The Real World Analogy#

Named after ship design — ships have bulkheads (walls) separating compartments. If one compartment floods, the walls contain the water. The ship keeps floating.

Same principle in software — isolate failures so one component can't sink everything else.

The Problem Without Bulkheads#

Your app has 100 threads — shared across all services

Normal operation:
  Payment       → 20 threads in use
  Recommendations → 15 threads in use
  Notifications  → 10 threads in use
  Available      → 55 threads free

Payment goes slow (30s per request):
  10 users hit Payment  → 10 threads stuck waiting
  20 users hit Payment  → 20 threads stuck
  50 users hit Payment  → 50 threads stuck
  100 users hit Payment → ALL 100 threads stuck

User requests Recommendations → no threads available → fails
User requests Notifications   → no threads available → fails

Payment brought down the entire system

Cascading Failure

One slow service starved all thread resources. Recommendations and Notifications never had a problem — they were killed by association.

The Fix — Bulkhead#

Assign each service its own isolated resource pool:

Payment        → 20 dedicated threads
Recommendations → 20 dedicated threads
Notifications  → 20 dedicated threads
General pool   → 40 threads

Payment goes slow:
  Its 20 threads fill up
  New Payment requests → fail fast (no thread available)
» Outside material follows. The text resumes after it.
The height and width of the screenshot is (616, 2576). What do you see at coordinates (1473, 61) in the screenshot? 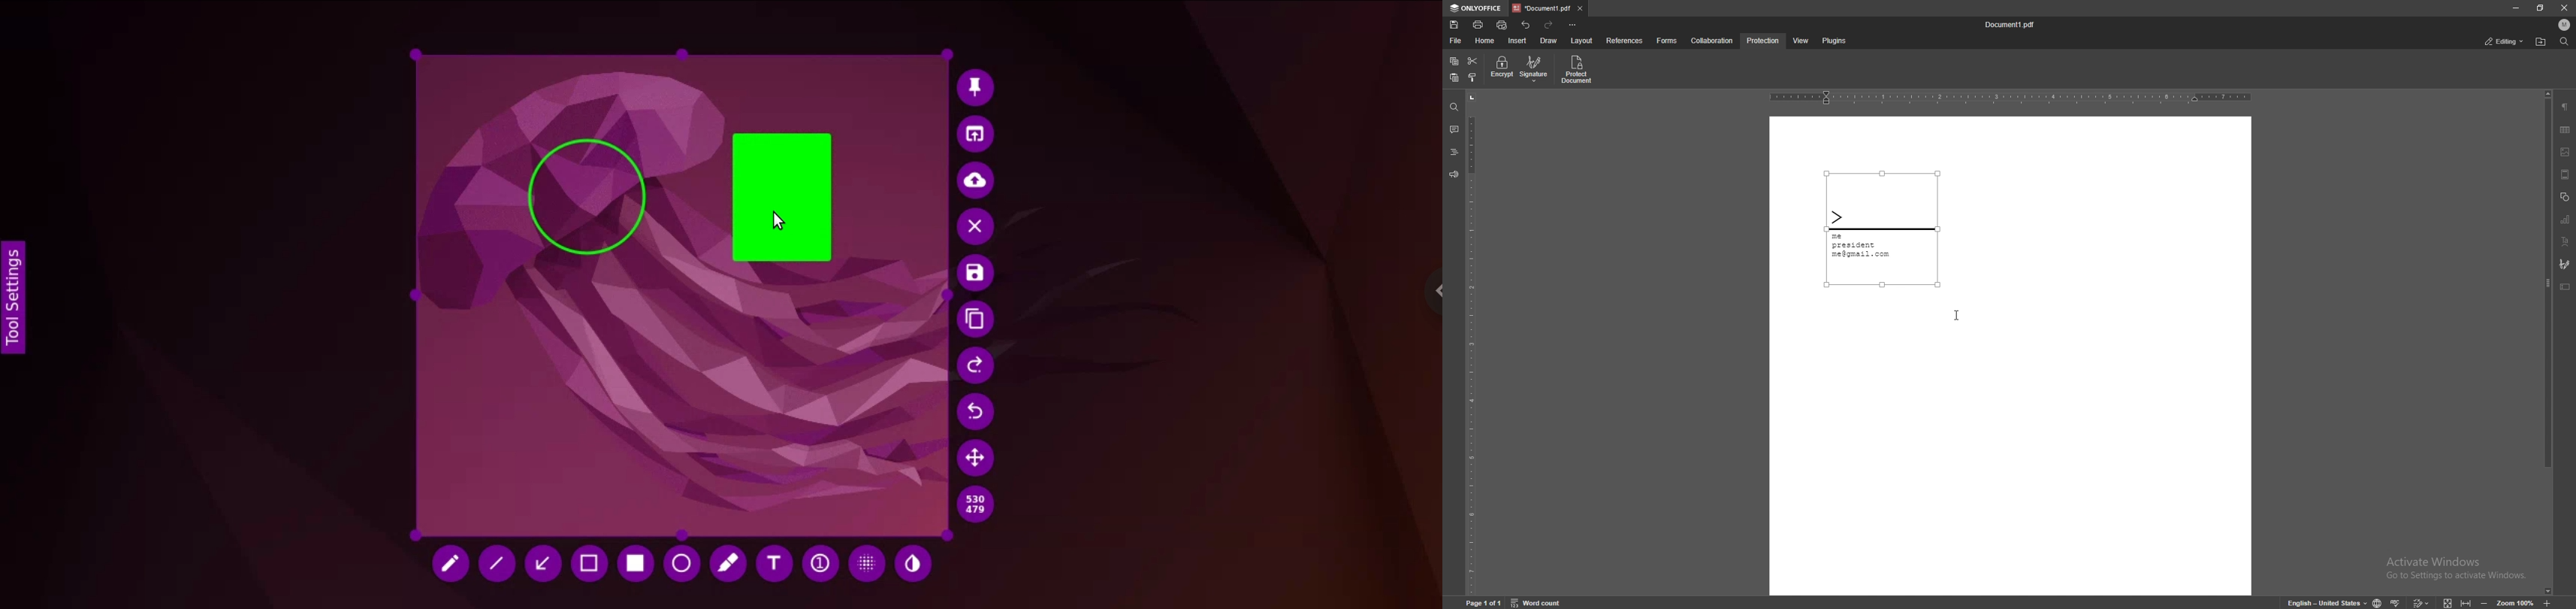
I see `cut` at bounding box center [1473, 61].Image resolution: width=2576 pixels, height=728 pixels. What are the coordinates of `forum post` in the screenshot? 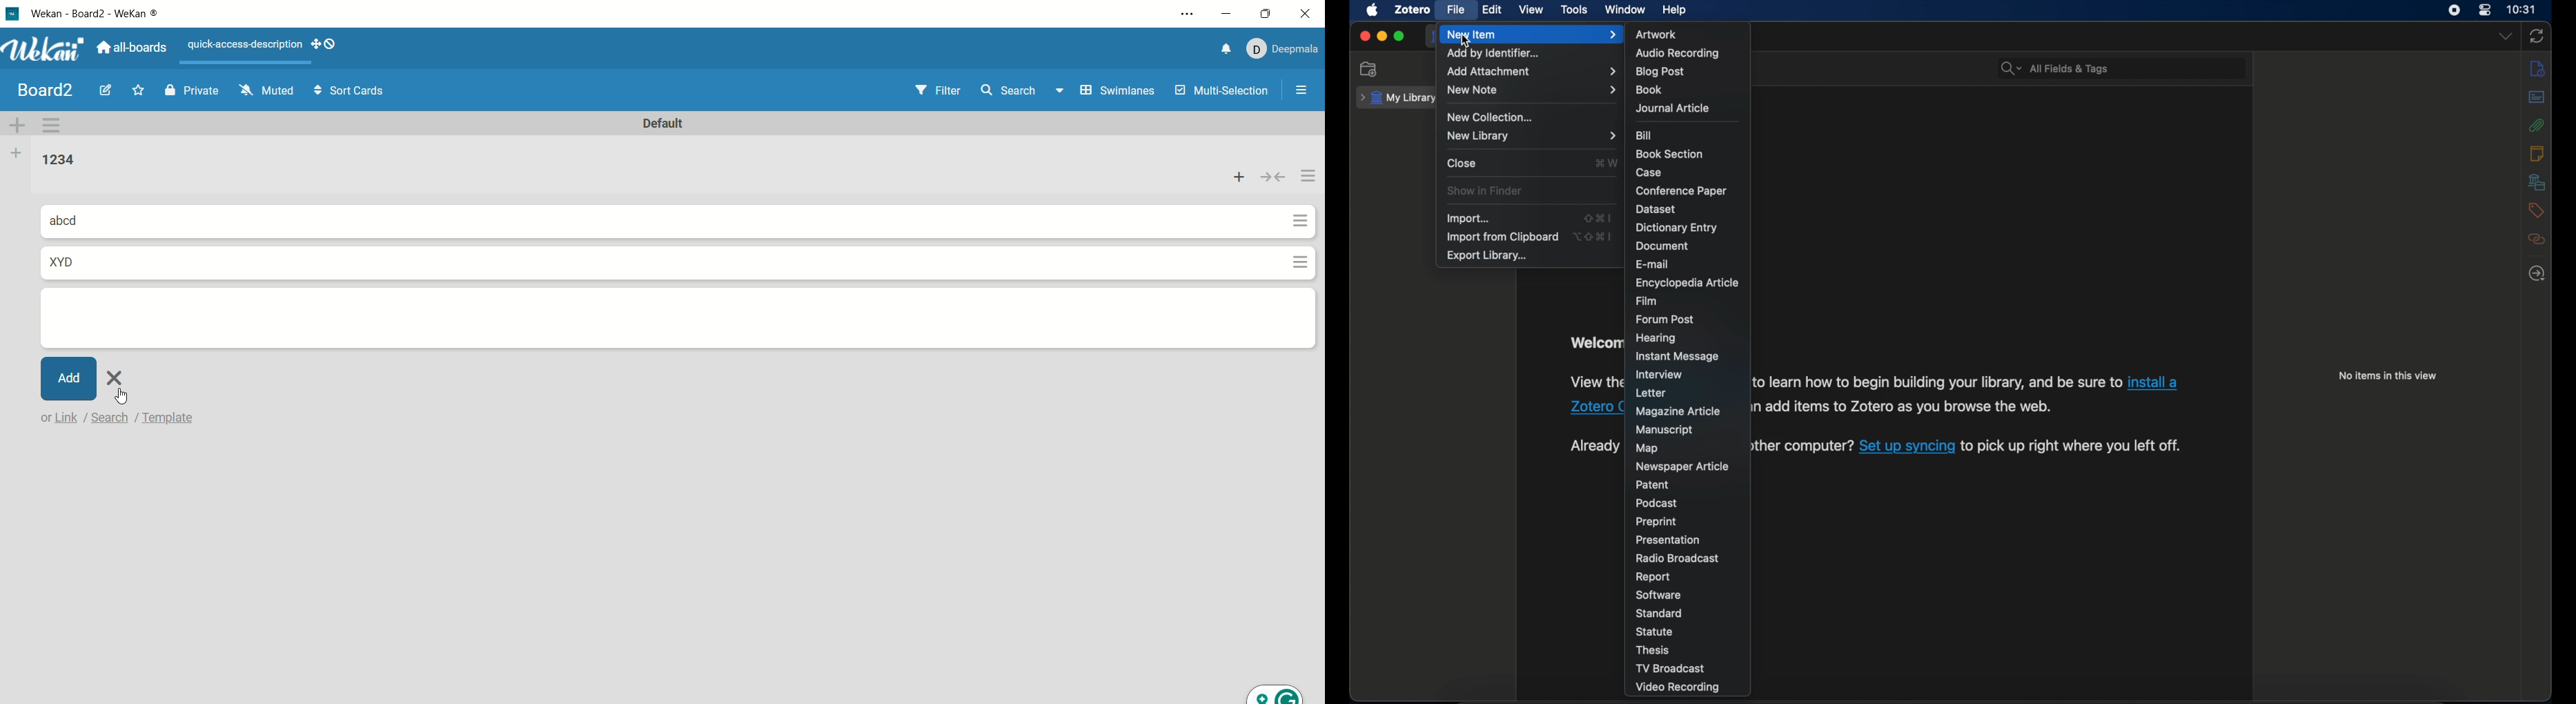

Recommendations → 20 threads untouched → fully operational
Notifications   → 20 threads untouched → fully operational

Failure contained

One compartment floods. The ship keeps sailing.

Bulkhead Beyond Thread Pools#

The same pattern applies to any shared resource:

Resource	Without Bulkhead	With Bulkhead
Thread pools	One service starves all threads	Each service has dedicated threads
Connection pools	One service exhausts DB connections	Each service has connection limit
Memory	One service causes OOM, kills process	Memory limits per service/container
CPU	One service pegs CPU, starves others	CPU limits per container (Docker/K8s)

In Kubernetes

Resource limits (requests and limits in pod spec) are bulkheads at the infrastructure level — each pod gets guaranteed CPU and memory, preventing one pod from starving others.

Bulkhead + Graceful Degradation Together#

Payment thread pool exhausted (bulkhead triggered)
  ↓
New Payment requests fail fast
  ↓
Graceful degradation kicks in
  ↓
Show "Payment temporarily unavailable, try again in a moment"
  ↓
Recommendations and Notifications: completely unaffected

Bulkhead contains the failure. Graceful degradation handles it for the user.

Interview framing

"I'd use bulkheads to isolate thread pools per downstream service — if Payment goes slow, it exhausts its own pool and fails fast rather than starving Recommendations and Notifications. Combined with graceful degradation, users see a payment error while the rest of the app works normally."